A budget is a system to monitor and track how much income you receive versus the amount you spend. A budget is imperative to keep track of your limits while also saving toward financial goals in an organized, stress-free way.
Getting Started with Budgeting
Determine Your Goals
Make a list of your goals. Write down what matters to you, and then put your values in order. Know why you are working in the first place. Do you want to pay off that debt? Prepare funds for your family and kids? Save for a down payment on a home? Afford your dream vacation? Retire Early? Whatever goal you have in mind, make sure you focus on that so you will be more driven to accomplish those goals. And the best way to start is to track your financial activities with a budget.
How to Make a Budget?
The first thing you need to do is to compare the ins and outs of your finances monthly. An excellent way to view this is to look at past bank statements, which have both a credits & debits column.
Step 1 – Determine your Income
Before calculating amounts, you must identify all assets and liabilities. It is best to consolidate documents or any trail of your income and expenses.

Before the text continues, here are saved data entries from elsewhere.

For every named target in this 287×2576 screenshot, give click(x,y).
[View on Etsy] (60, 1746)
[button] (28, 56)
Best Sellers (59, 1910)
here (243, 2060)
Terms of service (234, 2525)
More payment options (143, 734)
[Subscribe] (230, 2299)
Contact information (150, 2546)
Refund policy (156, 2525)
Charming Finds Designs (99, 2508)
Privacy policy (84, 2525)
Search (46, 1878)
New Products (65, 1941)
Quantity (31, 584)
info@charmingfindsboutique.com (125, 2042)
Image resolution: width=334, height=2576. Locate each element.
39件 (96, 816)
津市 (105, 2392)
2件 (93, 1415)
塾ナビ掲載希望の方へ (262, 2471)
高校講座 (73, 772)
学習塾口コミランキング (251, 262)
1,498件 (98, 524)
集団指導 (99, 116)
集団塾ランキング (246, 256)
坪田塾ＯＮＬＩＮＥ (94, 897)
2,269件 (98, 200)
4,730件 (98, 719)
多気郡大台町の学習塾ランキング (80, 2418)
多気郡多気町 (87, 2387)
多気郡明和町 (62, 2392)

How much income can you expect each month? If your income is in the form of a regular paycheck where taxes are automatically deducted, then using the net income (or take-home pay) amount is fine. But if you are self-employed or have outside sources of income, such as Centrelink payments or hobby money, be sure to add that to your budget.
Step 2 – List Your Expenses
Review your checkbook register, credit card statements, store receipts, and more. Where is your money going? Here is a categorized list that could help you identify your list of expenses:
1) Fixed expenses are bills that do not change monthly, including rent, renters insurance, mortgages, home & life insurance, and debt repayments.
2) Inconsistent expenses include utilities, groceries, and other obligations that change due to subtle variables that can occur in day-to-day life.
3) Discretionary expenses, like apparel and entertainment, are considered optional expenses.
Step 3 – Create Your Budget
Think of it as your spending plan. Your budget should meet your “needs” first, then the “wants” you can afford. When we say you can afford it, it is to avoid credits or live within your means.
If your income is insufficient to cover your expenses, adjust your budget by deciding where you can cut costs. Ensuring you are within your budget will save you from financial stress and a low credit score.
Step 4 – Check Back Periodically
Like any other plan, it should constantly be checked to gauge if it works for you. Because if you need help with budgeting and tracking your expenses, then seeking help from experts like FIFO Management would be the best thing you can give yourself.
Final Thoughts
Having a clear financial plan or concrete budget as part of your monthly financial practices might be challenging, but it will surely lead you to the goals you want. It will help you avoid falling into deeper financial problems in the future.
It’s always good to give yourself something to accomplish. It doesn’t have to start with something huge, but a simple on-time payment of bills, good credit standing, and small savings from your paycheck will go a long way as it progresses.
Keep in mind that all big things start with something small and simple.